• [Saved entries]:
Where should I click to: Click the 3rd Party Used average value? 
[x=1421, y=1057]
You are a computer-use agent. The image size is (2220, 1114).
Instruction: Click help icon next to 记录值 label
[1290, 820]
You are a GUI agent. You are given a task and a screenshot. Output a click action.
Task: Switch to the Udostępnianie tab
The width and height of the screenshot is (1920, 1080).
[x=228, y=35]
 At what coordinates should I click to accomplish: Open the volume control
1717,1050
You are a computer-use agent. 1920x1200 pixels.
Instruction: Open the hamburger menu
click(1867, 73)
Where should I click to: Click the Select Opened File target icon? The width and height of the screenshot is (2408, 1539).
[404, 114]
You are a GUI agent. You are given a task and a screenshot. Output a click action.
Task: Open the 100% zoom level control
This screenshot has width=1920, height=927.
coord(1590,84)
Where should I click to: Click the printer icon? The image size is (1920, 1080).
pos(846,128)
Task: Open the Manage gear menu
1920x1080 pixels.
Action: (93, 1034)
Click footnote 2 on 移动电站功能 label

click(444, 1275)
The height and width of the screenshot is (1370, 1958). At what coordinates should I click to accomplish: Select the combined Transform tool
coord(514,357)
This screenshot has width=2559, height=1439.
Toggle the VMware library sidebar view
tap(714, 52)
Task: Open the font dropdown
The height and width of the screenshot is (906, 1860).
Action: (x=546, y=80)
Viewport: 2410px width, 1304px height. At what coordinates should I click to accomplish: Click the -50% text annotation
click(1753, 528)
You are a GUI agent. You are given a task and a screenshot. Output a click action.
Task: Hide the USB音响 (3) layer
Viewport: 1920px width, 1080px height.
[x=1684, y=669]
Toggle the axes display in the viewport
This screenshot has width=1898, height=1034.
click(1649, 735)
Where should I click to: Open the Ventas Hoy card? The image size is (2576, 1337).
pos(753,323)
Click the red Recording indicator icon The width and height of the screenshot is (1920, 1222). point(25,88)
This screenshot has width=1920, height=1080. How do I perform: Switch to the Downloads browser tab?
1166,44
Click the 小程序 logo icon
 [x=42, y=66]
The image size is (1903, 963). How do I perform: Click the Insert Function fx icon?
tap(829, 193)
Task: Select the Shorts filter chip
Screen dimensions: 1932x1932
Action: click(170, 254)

• [To do]:
Repeat all of the records above exactly as written.

• [Response for this exercise]:
Where should I click to: Click the 3rd Party Used average value? 
[x=1421, y=1057]
You are a computer-use agent. The image size is (2220, 1114).
Instruction: Click help icon next to 记录值 label
[1290, 820]
You are a GUI agent. You are given a task and a screenshot. Output a click action.
Task: Switch to the Udostępnianie tab
The width and height of the screenshot is (1920, 1080).
[x=228, y=35]
 At what coordinates should I click to accomplish: Open the volume control
1717,1050
You are a computer-use agent. 1920x1200 pixels.
Instruction: Open the hamburger menu
click(1867, 73)
Where should I click to: Click the Select Opened File target icon? The width and height of the screenshot is (2408, 1539).
[404, 114]
You are a GUI agent. You are given a task and a screenshot. Output a click action.
Task: Open the 100% zoom level control
This screenshot has width=1920, height=927.
coord(1590,84)
Where should I click to: Click the printer icon? The image size is (1920, 1080).
pos(846,128)
Task: Open the Manage gear menu
1920x1080 pixels.
Action: (93, 1034)
Click footnote 2 on 移动电站功能 label

click(444, 1275)
The height and width of the screenshot is (1370, 1958). At what coordinates should I click to accomplish: Select the combined Transform tool
coord(514,357)
This screenshot has width=2559, height=1439.
Toggle the VMware library sidebar view
tap(714, 52)
Task: Open the font dropdown
The height and width of the screenshot is (906, 1860).
Action: (x=546, y=80)
Viewport: 2410px width, 1304px height. At what coordinates should I click to accomplish: Click the -50% text annotation
click(1753, 528)
You are a GUI agent. You are given a task and a screenshot. Output a click action.
Task: Hide the USB音响 (3) layer
Viewport: 1920px width, 1080px height.
[x=1684, y=669]
Toggle the axes display in the viewport
This screenshot has width=1898, height=1034.
click(1649, 735)
Where should I click to: Open the Ventas Hoy card? The image size is (2576, 1337).
pos(753,323)
Click the red Recording indicator icon The width and height of the screenshot is (1920, 1222). point(25,88)
This screenshot has width=1920, height=1080. How do I perform: Switch to the Downloads browser tab?
1166,44
Click the 小程序 logo icon
 [x=42, y=66]
The image size is (1903, 963). How do I perform: Click the Insert Function fx icon?
tap(829, 193)
Task: Select the Shorts filter chip
Screen dimensions: 1932x1932
Action: click(170, 254)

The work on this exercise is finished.